Could you reproduce the rows verbatim, starting at the very beginning of the rows and ending at the line containing "Action: (x=501, y=302)", with both of those included?

(Rows on locating words and elements)
^^^^^^^^
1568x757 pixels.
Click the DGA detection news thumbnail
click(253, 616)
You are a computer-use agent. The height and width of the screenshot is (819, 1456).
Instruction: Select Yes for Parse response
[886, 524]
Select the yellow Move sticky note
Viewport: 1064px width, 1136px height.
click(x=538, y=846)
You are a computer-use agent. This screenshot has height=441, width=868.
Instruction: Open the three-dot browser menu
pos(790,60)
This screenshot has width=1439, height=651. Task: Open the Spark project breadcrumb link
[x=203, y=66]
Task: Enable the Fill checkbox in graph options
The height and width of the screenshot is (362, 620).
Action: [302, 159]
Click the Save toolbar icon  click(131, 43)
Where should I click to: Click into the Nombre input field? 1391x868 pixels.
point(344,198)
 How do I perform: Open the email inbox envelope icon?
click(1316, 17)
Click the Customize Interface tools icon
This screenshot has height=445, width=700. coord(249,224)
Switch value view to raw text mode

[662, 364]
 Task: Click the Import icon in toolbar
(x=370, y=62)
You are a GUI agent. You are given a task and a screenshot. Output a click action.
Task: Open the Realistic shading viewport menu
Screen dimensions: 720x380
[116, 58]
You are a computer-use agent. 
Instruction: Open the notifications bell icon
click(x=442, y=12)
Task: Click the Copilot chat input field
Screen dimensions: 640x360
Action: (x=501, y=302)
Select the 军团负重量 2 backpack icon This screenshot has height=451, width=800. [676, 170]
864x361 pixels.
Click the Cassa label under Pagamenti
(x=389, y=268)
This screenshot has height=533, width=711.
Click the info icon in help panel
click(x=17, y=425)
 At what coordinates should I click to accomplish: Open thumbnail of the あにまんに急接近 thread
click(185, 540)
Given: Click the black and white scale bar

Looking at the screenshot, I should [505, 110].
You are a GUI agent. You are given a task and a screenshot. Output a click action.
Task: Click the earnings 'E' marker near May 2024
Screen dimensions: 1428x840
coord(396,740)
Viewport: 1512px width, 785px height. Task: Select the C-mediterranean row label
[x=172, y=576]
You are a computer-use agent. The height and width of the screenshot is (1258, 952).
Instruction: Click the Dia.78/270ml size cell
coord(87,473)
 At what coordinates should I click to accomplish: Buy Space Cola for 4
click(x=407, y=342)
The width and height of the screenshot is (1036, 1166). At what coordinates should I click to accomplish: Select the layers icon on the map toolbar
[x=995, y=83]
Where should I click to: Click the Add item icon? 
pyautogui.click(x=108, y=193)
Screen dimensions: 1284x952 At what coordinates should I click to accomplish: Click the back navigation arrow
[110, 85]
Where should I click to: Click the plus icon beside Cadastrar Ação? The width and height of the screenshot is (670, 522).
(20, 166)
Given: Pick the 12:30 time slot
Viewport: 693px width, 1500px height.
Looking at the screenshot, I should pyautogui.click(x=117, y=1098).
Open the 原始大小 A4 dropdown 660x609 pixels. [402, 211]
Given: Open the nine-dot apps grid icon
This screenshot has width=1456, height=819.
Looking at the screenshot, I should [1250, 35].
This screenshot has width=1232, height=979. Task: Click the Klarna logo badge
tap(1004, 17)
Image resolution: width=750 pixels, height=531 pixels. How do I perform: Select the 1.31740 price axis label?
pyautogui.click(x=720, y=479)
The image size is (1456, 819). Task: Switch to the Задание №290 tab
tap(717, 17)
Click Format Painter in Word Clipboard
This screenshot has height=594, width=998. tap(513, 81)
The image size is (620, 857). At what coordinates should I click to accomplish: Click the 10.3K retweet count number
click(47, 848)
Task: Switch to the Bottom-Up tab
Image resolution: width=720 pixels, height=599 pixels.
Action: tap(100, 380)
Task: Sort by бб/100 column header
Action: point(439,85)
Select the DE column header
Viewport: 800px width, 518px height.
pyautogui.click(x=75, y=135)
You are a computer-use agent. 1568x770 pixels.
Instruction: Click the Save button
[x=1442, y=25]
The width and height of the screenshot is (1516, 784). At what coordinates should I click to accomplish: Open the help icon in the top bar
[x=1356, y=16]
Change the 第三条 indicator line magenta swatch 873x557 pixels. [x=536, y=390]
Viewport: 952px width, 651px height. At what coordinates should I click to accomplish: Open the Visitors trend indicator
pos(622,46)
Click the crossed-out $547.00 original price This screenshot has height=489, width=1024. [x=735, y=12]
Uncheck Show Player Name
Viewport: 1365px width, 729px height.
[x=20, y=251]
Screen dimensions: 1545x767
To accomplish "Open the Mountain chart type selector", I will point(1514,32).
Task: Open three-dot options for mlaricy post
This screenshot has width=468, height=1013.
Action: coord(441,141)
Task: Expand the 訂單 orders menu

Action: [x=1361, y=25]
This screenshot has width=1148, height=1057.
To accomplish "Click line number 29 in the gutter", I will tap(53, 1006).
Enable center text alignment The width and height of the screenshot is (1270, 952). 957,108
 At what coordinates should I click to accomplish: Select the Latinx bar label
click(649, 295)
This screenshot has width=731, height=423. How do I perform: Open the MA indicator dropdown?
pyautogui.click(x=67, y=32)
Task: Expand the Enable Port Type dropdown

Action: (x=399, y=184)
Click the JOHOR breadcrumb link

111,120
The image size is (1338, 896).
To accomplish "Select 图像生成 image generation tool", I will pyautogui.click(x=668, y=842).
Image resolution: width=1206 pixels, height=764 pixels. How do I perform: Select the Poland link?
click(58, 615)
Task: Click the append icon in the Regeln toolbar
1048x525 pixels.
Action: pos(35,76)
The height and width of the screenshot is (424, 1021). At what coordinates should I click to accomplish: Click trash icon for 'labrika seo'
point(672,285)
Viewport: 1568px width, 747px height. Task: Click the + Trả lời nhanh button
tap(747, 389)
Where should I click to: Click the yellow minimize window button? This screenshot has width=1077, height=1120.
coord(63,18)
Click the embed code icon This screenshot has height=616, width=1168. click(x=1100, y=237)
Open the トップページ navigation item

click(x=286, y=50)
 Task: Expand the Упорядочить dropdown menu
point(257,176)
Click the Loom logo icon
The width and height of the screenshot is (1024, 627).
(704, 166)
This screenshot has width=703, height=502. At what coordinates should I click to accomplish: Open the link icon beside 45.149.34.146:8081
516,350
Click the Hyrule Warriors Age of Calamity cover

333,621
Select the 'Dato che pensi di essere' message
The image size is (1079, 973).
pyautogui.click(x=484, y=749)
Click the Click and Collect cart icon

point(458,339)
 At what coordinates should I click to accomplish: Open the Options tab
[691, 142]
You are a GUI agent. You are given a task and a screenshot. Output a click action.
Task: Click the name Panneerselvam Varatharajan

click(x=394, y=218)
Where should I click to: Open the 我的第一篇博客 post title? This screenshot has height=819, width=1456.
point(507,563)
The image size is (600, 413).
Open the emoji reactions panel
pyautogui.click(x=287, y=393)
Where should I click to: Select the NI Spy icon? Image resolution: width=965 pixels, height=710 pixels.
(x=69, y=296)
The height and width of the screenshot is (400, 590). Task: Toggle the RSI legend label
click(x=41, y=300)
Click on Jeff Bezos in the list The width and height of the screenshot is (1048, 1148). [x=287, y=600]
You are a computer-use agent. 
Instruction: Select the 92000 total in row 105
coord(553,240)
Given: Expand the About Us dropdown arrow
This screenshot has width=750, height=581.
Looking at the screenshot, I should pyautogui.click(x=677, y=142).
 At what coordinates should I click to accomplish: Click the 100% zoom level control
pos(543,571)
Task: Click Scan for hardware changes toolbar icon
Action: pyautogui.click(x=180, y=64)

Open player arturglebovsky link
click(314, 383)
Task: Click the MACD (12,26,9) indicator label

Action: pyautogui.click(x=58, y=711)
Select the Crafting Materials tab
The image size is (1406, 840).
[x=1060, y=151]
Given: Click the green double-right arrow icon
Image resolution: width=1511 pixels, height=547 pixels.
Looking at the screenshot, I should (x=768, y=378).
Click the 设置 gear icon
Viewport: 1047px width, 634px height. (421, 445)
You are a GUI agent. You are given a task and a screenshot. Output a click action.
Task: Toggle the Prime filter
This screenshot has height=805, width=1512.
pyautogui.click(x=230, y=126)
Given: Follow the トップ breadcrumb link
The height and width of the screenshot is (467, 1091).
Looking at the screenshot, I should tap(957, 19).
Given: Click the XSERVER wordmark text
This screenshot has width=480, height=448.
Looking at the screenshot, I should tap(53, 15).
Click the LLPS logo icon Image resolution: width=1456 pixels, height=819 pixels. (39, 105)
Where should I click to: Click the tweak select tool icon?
^^^^^^^^
**Answer to this problem:**
1568x757 pixels.
Click the DGA detection news thumbnail
click(253, 616)
You are a computer-use agent. The height and width of the screenshot is (819, 1456).
Instruction: Select Yes for Parse response
[886, 524]
Select the yellow Move sticky note
Viewport: 1064px width, 1136px height.
click(x=538, y=846)
You are a computer-use agent. This screenshot has height=441, width=868.
Instruction: Open the three-dot browser menu
pos(790,60)
This screenshot has width=1439, height=651. Task: Open the Spark project breadcrumb link
[x=203, y=66]
Task: Enable the Fill checkbox in graph options
The height and width of the screenshot is (362, 620).
Action: [302, 159]
Click the Save toolbar icon  click(131, 43)
Where should I click to: Click into the Nombre input field? 1391x868 pixels.
point(344,198)
 How do I perform: Open the email inbox envelope icon?
click(1316, 17)
Click the Customize Interface tools icon
This screenshot has height=445, width=700. coord(249,224)
Switch value view to raw text mode

[662, 364]
 Task: Click the Import icon in toolbar
(x=370, y=62)
You are a GUI agent. You are given a task and a screenshot. Output a click action.
Task: Open the Realistic shading viewport menu
Screen dimensions: 720x380
[116, 58]
You are a computer-use agent. 
Instruction: Open the notifications bell icon
click(x=442, y=12)
Task: Click the Copilot chat input field
Screen dimensions: 640x360
Action: (x=501, y=302)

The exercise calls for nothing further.